人们经常谈论的是一种经典的问题，就是幻觉问题，对吧？我相信房间里的每个人都知道这一点，但模型只是被训练来预测下一个词。因此有时候它们不知道正确答案。所以它们只好凭空捏造。

And we have made a huge amount of progress as an industry in reducing hallucination rates from like the GPT-2 era. But they're still not perfect. I'm not entirely sure what this sort of decrease curve will look like for hallucination rate, right? We keep getting better at it. I'm not sure if we'll ever be able to get models to zero. That is a fundamental challenge for businesses, right?

作为一个行业，我们在降低幻觉率方面取得了巨大进展，从类似GPT-2时代开始。但它们还不完美。我不确定幻觉率会呈现怎样的下降曲线，对吧？我们在这方面不断取得进步。我不确定我们是否能够让模型完全消除幻觉。这对企业来说是一个根本性的挑战，对吧？

If your model is going to even very occasionally hallucinate for some of the highest stakes decisions, you probably wouldn't choose to use a model alone, right? You would say, hey, we need a human in the loop.

如果你的模型在一些最关键的决定时甚至偶尔出现幻觉，你可能不会选择仅仅使用一个模型，对吗？你会说，嘿，我们需要一个人参与进来。

And I do think something that's kind of very interesting is there's a really small set of cases today where LLMs alone can do the majority of the task, right? Like their best, again, I think in tandem with a human for the majority of kind of use cases.

我觉得有一件非常有趣的事情是，今天有一小部分案例，LLM独自就可以完成大部分任务，对吧？就像最好的情况下，我认为与人类一起合作，对于大部分使用案例来说，是最好的。

I also think there's just sort of this interesting. It almost feels a little more philosophical, which is just what are humans actually comfortable with giving to models, right? I think part of the sort of human in the loop story is also about helping, you know, businesses and industries and individuals feel more comfortable with an AI tool making fundamental decisions.

我认为这是有趣的一点。

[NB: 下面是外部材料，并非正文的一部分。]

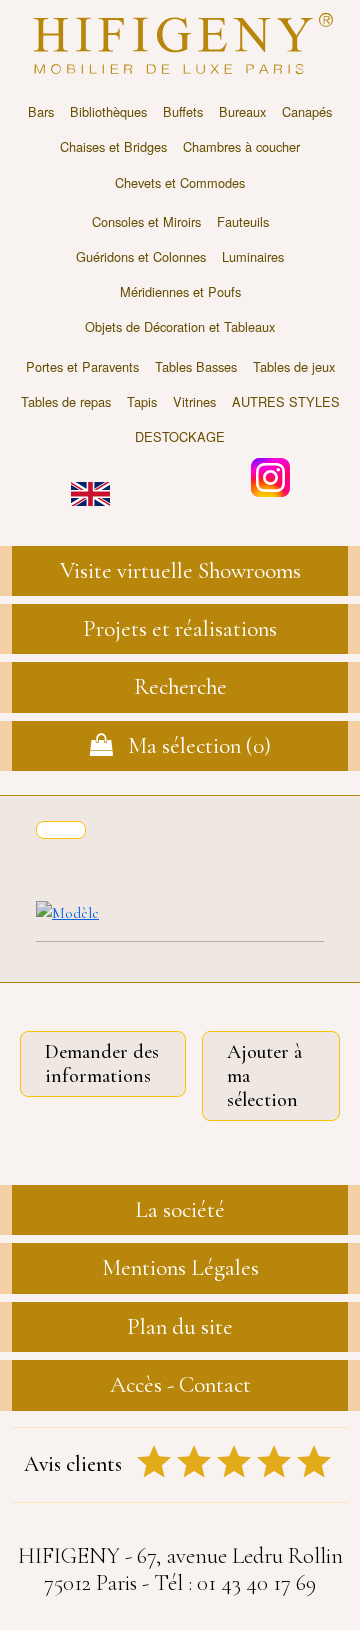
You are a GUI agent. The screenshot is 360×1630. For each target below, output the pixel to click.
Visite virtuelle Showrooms (180, 571)
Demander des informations (102, 1064)
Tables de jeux (294, 366)
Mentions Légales (180, 1268)
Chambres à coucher (241, 146)
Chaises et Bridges (113, 146)
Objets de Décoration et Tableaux (180, 326)
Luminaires (253, 256)
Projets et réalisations (180, 629)
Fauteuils (243, 221)
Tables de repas (66, 401)
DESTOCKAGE (180, 436)
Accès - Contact (180, 1385)
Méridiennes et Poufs (180, 291)
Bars (41, 111)
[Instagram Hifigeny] (270, 475)
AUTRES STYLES (286, 401)
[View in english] (90, 479)
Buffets (183, 111)
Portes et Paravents (82, 366)
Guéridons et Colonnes (141, 256)
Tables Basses (196, 366)
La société (180, 1210)
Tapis (142, 401)
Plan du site (180, 1327)
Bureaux (242, 111)
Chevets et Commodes (180, 182)
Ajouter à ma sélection (264, 1076)
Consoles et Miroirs (146, 221)
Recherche (180, 687)
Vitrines (194, 401)
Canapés (307, 111)
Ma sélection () (192, 746)
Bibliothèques (108, 111)
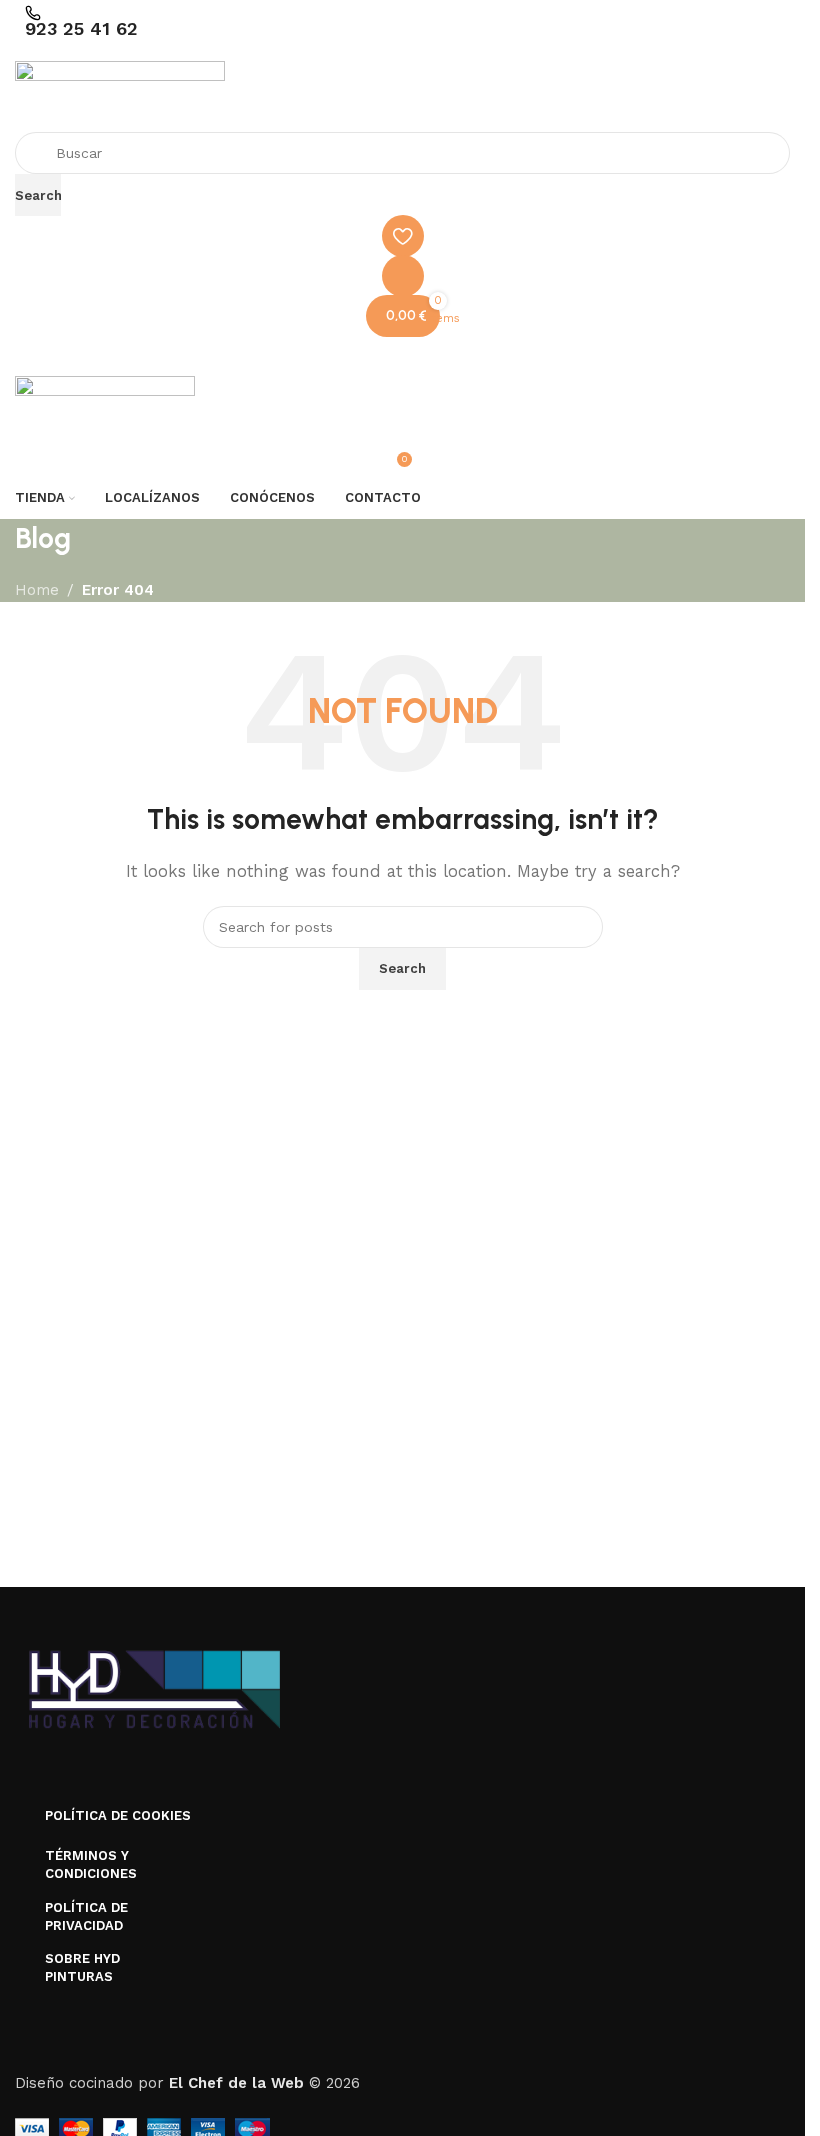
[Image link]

这个问题几乎带有一种更加哲学化的感觉，那就是人类实际上愿意向模型提供什么。我认为人在决策过程中的一部分也是在帮助企业、产业和个人感觉更加舒服，让人工智能工具做出基本决策。

Thank you for sharing that. A few of the folks here spoke about planning and reasoning. Is that something you all are thinking about at Enthropic? And could you share a few words on that? Yeah, definitely.

谢谢你分享这个。这里有一些人谈到了规划和推理。在Enthropic，你们是否正在考虑这些问题？你能分享一些想法吗？是的，当然。

So that can obviously mean a few things. So I think on the kind of dimension of like, how do you get these models to sort of like execute sort of multi-step instructions, right? I'm assuming that's kind of what planning means.

这可能有几种意思。我认为在这种维度上，如何让这些模型执行多步指令，是一种规划的意思。

You know, it's really interesting. There's a lot of research and kind of work that has gone into this sort of concept of like agents, right? Like how do you give the models the ability to like take control of something and like, you know, execute multiple actions in a row and like, can they plan, right? Can they sort of think through like a set of steps?

你知道，这真的很有趣。许多研究和工作已经投入到这种代理概念中。比如，如何让模型有能力控制某物并执行多个行动，他们能规划吗？他们能够思考一系列步骤吗？

I do think that Claude 3 sort of represented for us elite between kind of the last generation of models in its sort of ability to do that. But I actually think that level of kind of agentic behavior is still really hard. Like I think the models cannot quite do that reliably yet.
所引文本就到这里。